Netflix was next up to share key learnings about their auto-remediation platform Winston. As a bit of background, Netflix engineers operate under a full ownership model. Engineers are responsible for architecting and coding the customer experience AND they own deployment and all operational aspects of their service. From a business perspective–engineers have to deal with the conflict between new feature development work that needs to be done to move a service forward vs. the work that needs to be done to keep an existing service healthy.
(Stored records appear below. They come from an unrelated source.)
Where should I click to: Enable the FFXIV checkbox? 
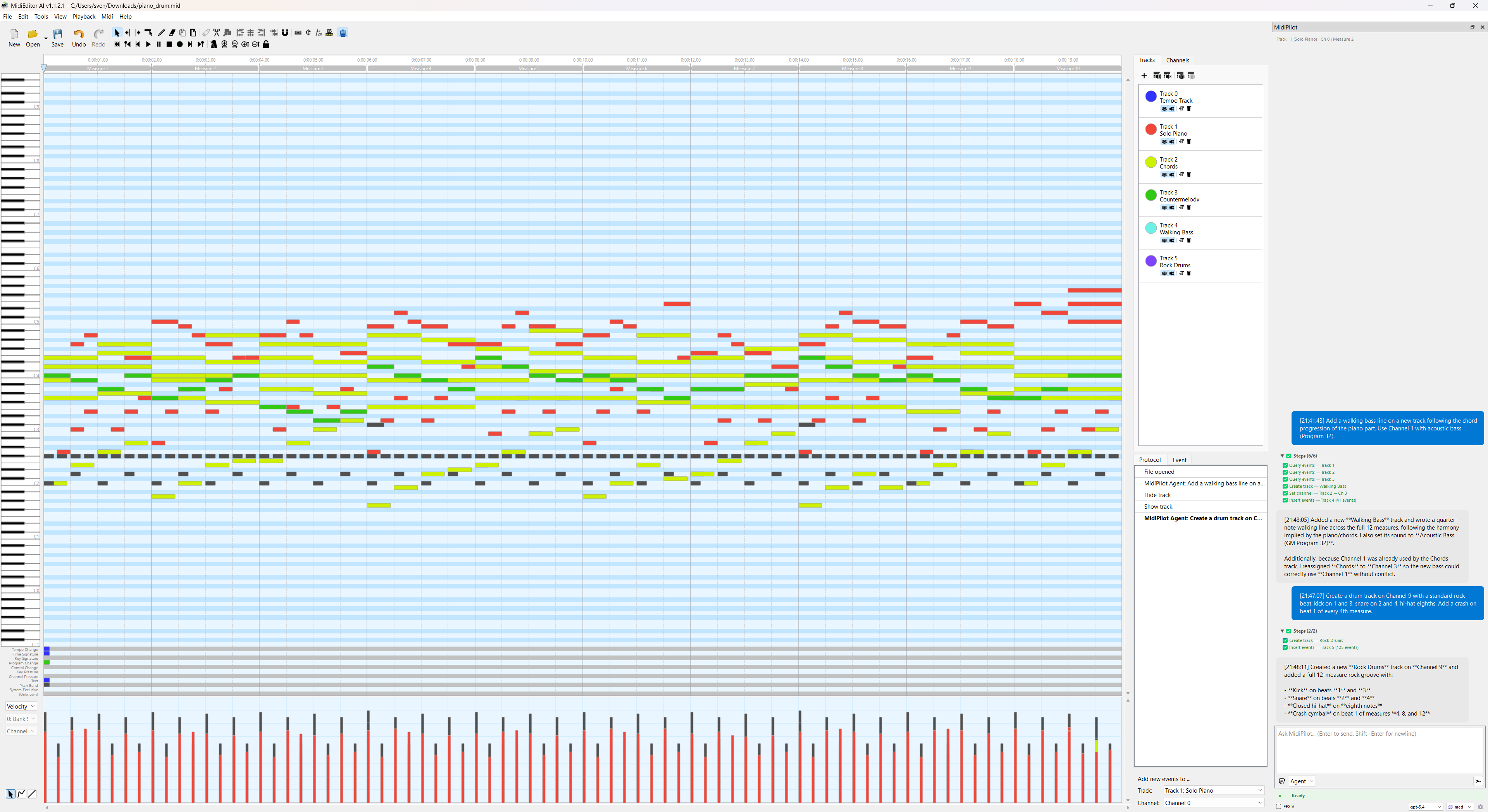1278,807
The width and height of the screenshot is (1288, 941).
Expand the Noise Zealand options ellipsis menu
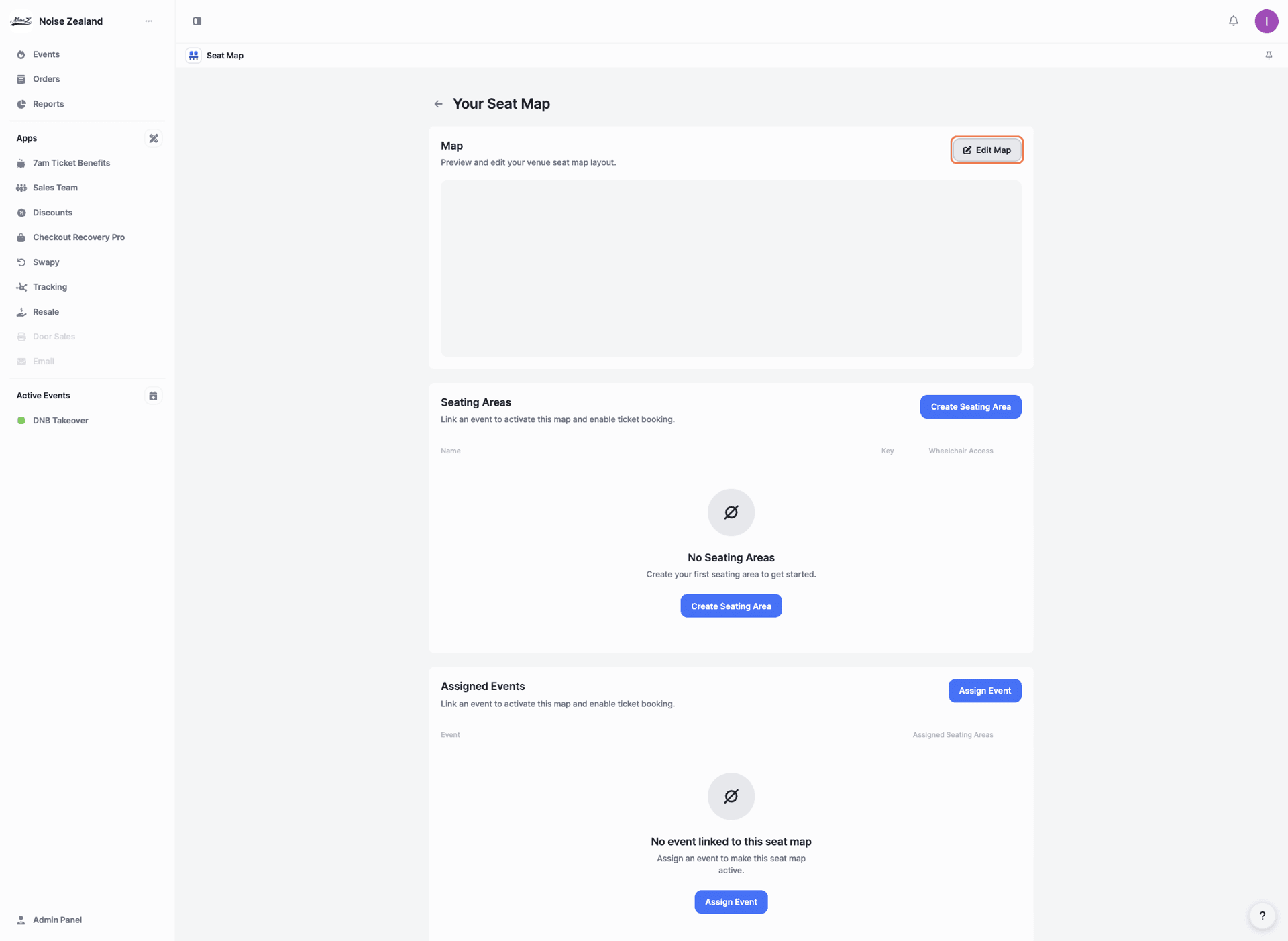(149, 21)
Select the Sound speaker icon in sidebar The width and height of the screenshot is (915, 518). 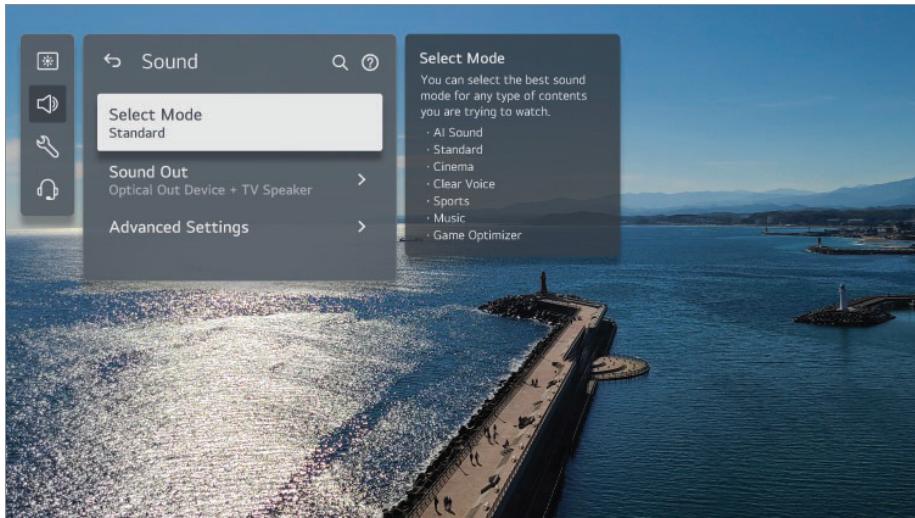[47, 103]
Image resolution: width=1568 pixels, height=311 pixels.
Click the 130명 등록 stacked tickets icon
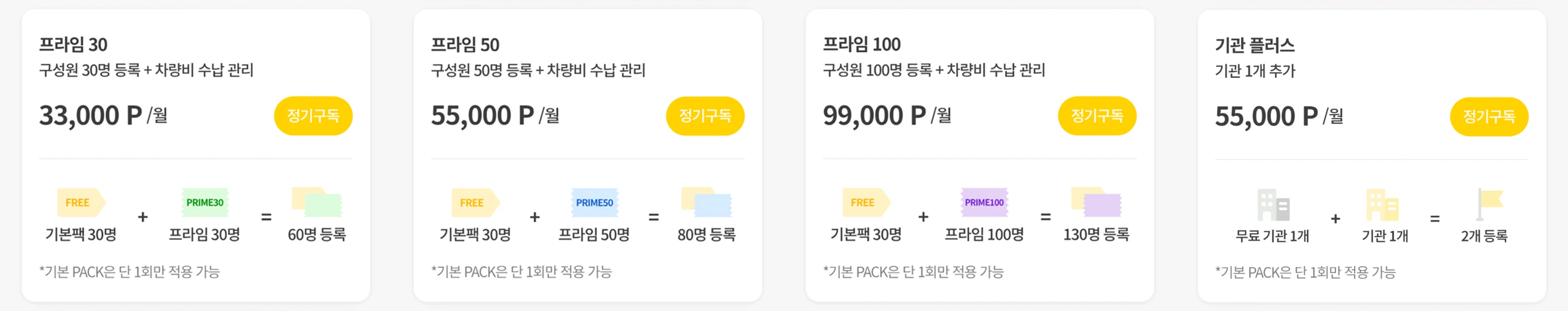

Enabling scale to match the growth of the Netflix business, and focus on SLAs are also key business goals.

Netflix is investing in the development of tools and services for their engineers to increase job satisfaction (eliminating the need to do a lot of mundane, repetitive tasks) and productivity. The presentation provided a great overview of the one-stop portal that they developed for Winston; how they incorporated best practices for things like compliance/auditing, reporting, and security (authority and authentication); and the UI that Netflix developed to provide auto-remediation as a service for their engineers.

The Netflix team shared use cases and helpful observations about rolling out an auto-remediation service. One of the interesting points is that the main barrier to rolling out this solution is not technical–it is cultural. Watch the video to hear suggestions for overcoming cultural barriers you might encounter when rolling out an auto-remediation project:

Benefits of Auto-Remediation

Key benefits that both Mirantis and Netflix touched on include:

  • Freeing engineers/developers from tier 1 support activities so they can focus on business issues
  • Enabling scale
  • Delivering on SLAs
  • Reduced MTTR
  • Reduced risk of human errors
  • Reduced pager fatigue

It was great to see familiar faces and to make new friends at the MeetUp. As the popularity of StackStorm continues to expand worldwide, we are seeing MeetUps happening in Japan, Australia, London, Los Angeles, and Amsterdam.  We will be sharing key learnings from these MeetUps in the StackStorm community.  To date DevOps has focused on deployment–but with the StackStorm community and the Auto-Remediation Meetup we are taking the conversation beyond deployment–to event-driven automation.

We look forward to continuing the conversation.  See you at the next Auto-Remediation and Event-Driven Automation Meetup!